■ **EXTRACTED MATERIAL**:
[Start of Attachment]
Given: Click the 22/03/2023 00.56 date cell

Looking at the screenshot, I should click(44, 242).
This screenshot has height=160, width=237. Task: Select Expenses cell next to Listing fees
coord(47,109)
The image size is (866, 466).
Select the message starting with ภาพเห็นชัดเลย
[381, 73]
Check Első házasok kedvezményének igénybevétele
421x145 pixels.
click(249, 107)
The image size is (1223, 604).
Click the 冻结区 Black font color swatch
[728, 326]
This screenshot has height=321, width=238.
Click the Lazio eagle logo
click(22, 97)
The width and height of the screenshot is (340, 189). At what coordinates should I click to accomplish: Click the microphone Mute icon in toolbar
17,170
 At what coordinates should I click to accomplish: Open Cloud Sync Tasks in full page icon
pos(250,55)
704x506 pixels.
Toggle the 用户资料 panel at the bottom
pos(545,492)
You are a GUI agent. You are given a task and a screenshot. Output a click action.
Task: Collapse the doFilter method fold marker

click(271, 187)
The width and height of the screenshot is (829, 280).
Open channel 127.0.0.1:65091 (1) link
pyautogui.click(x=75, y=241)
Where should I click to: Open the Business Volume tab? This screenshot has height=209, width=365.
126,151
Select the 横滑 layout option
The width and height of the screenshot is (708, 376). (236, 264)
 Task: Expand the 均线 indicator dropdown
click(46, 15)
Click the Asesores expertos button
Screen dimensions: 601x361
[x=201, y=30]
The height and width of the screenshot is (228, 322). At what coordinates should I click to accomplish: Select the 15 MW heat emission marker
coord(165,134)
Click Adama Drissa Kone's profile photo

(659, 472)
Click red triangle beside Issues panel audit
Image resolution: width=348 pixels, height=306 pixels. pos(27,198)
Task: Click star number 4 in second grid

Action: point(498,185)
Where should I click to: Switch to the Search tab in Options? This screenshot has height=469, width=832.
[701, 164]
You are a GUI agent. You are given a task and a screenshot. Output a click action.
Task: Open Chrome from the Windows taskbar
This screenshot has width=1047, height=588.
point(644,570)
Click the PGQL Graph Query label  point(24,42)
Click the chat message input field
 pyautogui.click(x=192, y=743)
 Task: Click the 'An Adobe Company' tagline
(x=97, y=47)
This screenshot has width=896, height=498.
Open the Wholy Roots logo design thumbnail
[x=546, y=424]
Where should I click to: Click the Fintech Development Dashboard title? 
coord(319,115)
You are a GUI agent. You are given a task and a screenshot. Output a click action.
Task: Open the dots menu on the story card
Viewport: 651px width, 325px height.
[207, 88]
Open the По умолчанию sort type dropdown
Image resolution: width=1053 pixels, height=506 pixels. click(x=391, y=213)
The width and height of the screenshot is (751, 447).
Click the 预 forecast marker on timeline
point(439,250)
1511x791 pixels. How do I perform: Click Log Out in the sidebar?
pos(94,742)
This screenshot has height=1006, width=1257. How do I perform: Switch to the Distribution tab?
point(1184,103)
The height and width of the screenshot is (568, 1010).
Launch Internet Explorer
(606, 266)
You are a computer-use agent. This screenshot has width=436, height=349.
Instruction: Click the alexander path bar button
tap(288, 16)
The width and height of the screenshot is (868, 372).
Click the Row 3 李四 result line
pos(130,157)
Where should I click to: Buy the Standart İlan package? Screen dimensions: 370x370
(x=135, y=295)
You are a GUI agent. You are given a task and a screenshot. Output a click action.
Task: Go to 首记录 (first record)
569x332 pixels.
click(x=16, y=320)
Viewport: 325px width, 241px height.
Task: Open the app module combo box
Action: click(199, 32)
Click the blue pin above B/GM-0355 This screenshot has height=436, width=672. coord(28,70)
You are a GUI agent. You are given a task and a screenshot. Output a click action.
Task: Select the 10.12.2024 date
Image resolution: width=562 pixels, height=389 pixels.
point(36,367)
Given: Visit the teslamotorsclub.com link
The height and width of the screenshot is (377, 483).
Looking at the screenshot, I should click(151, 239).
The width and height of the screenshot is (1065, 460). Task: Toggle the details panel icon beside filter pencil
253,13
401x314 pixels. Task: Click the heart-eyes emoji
[End of Attachment]
■ **EXERCISE**:
What belongs in the answer is each line from the listing above that contains "size".

■ **RESPONSE FOR THIS EXERCISE**:
The image size is (866, 466).
The image size is (1223, 604).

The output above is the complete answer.